How much can I borrow?
It is important to know how much you can afford to pay each month. The monthly repayment includes your loan as well the interest on it. You can approach the lender and they will determine if you can afford the monthly payment or not. The monthly payment is decided based on your salary and monthly living expenditure. The lender also takes into consideration commissions, second job, trusts and investment income you get. The lender will calculate all the cost and take into consideration the inflation, unforeseeable costs, high interest rates and cost of taking care of your children, etc.
The lender can decide how much you can borrow. You can have a mortgage expert look into your income and determine the loan to income ratio.
Leading banks offering mortgages in UAE
Following are the leading banks offering mortgages in UAE:
- Abu Dhabi Commercial Bank:
The mortgage is offered to UAE Nationals and Expats. The tenure offered is up to 25 years. The maximum loan amount offered is up to 80% of the property value. The lender requires you to have a life and loan insurance. Minimum salary required is AED15,000 for Salaried expat and for resident it is AED8,000. Self-employed resident has to have AED10,000 as minimum salary, the expat must have AED20,000. The processing fee charged is 1% of the loan or minimum AED5,000. The repayment penalty charged is 3% of the outstanding amount. The properties financed are Union properties, Aldar, Nakheel, Rose Tower, Sharjah Emaar, Damac and Areef. The interest rate is as follows:
- 5.25% fixed interest for two years for self-employed individual.
- 4.99% fixed interest for two years for salaried individual.
- 5.49% fixed interest for five years for self-employed individual.
- 4.99% fixed interest for five years for salaried individual.
- Interest rate after the fixed period is 2.25% plus the retail base rate.
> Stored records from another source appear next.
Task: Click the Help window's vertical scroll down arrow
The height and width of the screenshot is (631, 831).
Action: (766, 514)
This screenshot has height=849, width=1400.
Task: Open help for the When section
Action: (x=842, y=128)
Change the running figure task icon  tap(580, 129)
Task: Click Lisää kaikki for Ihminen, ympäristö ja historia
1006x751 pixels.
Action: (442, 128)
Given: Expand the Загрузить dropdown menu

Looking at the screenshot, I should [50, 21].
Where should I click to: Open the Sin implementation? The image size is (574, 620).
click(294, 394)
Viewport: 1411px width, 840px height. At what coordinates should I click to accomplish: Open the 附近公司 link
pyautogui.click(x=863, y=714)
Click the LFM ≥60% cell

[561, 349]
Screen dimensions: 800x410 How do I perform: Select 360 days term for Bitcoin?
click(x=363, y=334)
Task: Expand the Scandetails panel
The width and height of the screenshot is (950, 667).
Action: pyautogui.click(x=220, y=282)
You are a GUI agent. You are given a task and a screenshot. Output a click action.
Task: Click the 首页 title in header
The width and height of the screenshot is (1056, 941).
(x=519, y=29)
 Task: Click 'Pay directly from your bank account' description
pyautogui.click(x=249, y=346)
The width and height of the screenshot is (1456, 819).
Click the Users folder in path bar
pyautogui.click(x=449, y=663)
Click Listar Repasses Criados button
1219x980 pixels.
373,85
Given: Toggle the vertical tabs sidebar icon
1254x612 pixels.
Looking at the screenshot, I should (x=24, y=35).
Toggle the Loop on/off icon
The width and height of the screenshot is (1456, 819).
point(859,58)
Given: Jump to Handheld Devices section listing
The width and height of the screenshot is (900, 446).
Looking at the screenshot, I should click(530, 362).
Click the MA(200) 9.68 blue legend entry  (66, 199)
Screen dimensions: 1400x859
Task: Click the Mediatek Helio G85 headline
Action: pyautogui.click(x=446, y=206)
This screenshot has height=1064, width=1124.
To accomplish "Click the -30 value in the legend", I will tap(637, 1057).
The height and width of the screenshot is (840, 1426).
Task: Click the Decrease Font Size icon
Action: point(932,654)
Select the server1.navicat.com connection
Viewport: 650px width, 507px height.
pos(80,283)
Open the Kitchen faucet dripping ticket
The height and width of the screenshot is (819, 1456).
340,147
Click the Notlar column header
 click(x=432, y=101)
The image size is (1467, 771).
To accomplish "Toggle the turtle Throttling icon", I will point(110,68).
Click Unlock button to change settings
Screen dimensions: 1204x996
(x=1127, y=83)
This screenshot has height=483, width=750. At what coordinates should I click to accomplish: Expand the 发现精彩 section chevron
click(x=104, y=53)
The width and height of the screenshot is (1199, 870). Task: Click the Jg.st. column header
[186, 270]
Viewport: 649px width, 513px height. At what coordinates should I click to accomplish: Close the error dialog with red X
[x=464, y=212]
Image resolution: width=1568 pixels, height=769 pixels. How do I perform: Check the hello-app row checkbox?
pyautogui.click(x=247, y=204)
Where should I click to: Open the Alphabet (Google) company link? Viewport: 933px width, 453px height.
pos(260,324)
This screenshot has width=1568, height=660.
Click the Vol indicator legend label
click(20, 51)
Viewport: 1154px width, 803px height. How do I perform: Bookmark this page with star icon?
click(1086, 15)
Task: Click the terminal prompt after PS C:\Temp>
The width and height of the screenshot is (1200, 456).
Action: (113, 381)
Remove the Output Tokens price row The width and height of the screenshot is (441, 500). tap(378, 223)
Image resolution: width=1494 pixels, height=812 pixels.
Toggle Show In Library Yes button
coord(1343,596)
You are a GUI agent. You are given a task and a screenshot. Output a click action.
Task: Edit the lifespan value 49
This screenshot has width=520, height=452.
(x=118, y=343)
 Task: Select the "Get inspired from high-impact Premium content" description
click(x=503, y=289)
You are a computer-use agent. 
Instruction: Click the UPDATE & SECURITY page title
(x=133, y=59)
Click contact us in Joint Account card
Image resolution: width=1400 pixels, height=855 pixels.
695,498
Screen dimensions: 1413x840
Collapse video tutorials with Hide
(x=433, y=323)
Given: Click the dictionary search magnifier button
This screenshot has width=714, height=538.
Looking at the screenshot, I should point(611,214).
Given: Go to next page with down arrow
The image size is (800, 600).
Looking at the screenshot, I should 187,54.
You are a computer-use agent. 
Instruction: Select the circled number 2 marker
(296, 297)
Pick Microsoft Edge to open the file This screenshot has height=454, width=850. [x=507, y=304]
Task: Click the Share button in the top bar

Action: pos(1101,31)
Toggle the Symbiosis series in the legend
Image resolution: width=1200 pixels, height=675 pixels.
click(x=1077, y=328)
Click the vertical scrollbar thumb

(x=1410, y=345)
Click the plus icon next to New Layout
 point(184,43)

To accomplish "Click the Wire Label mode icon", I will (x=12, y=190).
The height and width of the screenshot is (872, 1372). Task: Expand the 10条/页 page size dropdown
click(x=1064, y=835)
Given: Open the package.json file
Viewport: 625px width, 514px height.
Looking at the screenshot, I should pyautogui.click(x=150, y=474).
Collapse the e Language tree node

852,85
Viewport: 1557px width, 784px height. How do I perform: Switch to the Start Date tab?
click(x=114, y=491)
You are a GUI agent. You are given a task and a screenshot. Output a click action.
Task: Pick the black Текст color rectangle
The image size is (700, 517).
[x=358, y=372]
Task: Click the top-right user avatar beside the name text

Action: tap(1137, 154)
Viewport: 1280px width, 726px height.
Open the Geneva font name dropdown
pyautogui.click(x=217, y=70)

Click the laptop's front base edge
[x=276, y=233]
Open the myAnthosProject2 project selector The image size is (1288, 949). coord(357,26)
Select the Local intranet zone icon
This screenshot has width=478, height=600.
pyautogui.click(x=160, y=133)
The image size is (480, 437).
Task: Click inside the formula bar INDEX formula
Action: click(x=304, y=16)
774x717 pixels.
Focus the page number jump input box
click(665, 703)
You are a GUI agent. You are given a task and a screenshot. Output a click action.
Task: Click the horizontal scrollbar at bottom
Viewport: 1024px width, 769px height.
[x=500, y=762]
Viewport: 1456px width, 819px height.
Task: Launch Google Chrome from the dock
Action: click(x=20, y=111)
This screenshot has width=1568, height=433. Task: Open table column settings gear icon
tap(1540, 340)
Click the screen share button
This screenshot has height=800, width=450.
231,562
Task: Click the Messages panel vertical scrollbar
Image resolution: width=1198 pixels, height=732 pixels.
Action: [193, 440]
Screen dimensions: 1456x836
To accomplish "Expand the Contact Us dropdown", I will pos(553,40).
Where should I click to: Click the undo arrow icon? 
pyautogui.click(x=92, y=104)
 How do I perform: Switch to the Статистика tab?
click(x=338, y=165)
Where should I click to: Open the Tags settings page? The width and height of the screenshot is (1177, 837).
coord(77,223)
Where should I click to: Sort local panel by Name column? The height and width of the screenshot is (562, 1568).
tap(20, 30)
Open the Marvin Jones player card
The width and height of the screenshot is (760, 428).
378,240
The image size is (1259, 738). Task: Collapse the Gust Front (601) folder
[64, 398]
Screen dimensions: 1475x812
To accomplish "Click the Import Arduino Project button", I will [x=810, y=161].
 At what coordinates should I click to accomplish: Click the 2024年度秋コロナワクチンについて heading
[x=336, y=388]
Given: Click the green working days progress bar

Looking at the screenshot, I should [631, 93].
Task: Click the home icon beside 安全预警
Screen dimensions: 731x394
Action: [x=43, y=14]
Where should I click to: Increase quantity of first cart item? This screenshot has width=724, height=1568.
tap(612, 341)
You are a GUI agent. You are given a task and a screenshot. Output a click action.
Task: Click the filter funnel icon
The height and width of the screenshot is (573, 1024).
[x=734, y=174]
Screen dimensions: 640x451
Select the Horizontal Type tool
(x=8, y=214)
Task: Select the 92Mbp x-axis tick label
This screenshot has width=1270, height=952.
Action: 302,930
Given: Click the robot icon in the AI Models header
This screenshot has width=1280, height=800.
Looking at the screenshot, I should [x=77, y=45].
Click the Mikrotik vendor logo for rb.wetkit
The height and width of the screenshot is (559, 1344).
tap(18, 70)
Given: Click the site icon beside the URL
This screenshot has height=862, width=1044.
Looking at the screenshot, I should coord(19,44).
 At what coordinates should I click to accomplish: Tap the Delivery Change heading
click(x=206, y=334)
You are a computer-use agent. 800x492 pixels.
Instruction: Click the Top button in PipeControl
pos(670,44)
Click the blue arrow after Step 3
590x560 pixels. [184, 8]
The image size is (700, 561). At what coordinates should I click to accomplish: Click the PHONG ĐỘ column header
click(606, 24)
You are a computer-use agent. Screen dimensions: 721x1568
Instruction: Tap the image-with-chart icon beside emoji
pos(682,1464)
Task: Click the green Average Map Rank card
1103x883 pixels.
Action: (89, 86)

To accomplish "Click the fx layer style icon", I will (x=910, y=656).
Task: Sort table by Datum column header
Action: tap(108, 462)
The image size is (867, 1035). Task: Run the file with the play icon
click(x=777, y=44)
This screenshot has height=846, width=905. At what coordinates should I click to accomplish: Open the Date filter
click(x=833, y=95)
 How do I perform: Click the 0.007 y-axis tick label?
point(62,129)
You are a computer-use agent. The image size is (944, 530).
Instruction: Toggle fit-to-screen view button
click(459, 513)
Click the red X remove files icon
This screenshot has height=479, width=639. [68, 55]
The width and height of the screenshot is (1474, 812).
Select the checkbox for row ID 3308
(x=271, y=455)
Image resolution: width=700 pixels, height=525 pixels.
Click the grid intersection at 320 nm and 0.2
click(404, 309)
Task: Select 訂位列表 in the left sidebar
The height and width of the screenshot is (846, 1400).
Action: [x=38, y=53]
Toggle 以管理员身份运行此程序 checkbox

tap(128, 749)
HSBC offers mortgages to UAE and non-UAE residents. The mortgage tenure offered is up to 20 years for townhouse and villas. The repayments is to be made by the time the borrower turns 60. The tenure for apartments is 15 years. The maximum loan amount is based on the financial status of the individual. HSBC offers up to 75% of the developer price. The bank requires mortgage protection and building insurance. 1% is charged as an arrangement fee for the mortgage. The properties financed are JBR, Al Hamra Village in Rak, Green Community, Al Nakheel, Marina Heights Tower, Emaar Villa’s and Townhouses. The interest rates offered ranges from 3.24% per annum to 4.99% per annum.
- Mashreq Bank:
Mashreq Bank offers mortgage to residents and non-residents. The tenure offered is up to 25 years. The maximum loan amount offered is up to AED10 million. The bank requires you to take insurance for your life and property. The processing fee charged is 1.25% of the loan amount. Properties financed are Istithmar Realty, Emaar properties and Nakheel. The interest rate charged varies depending on the property.
- National Bank of Abu Dhabi:
NBAD offers mortgage to UAE Nationals. The loan amount offered is up to 80% of the property price. The maximum amount offered is AED20 million. The repayment tenure is up to 25 years. The interest rate starts from 2.94%. The processing fee charged is 1% of the loan amount. Mortgage loans are also offered to individuals.
- What is home mortgage?
Home mortgage is where the property owner transfers the title of the home to the lender on the condition that the title will be transferred back once the payment has been made.
- What are the different types of mortgages available?
The following are the different types of mortgages available:
Current account mortgages
Fixed rate mortgages
Standard Variable Rate mortgages
- What are the different types of mortgage payments available?
The following are the different types of mortgage payments available:
Part repayment and part interest only mortgages
- What is the maximum tenure for which one can get a mortgage?
Mortgage repayment tenure can go up to 15-30 years of monthly payments.
- Should one take insurance while taking a mortgage?
Yes, most lenders require you to take a life insurance or mortgage or property insurance when taking a mortgage.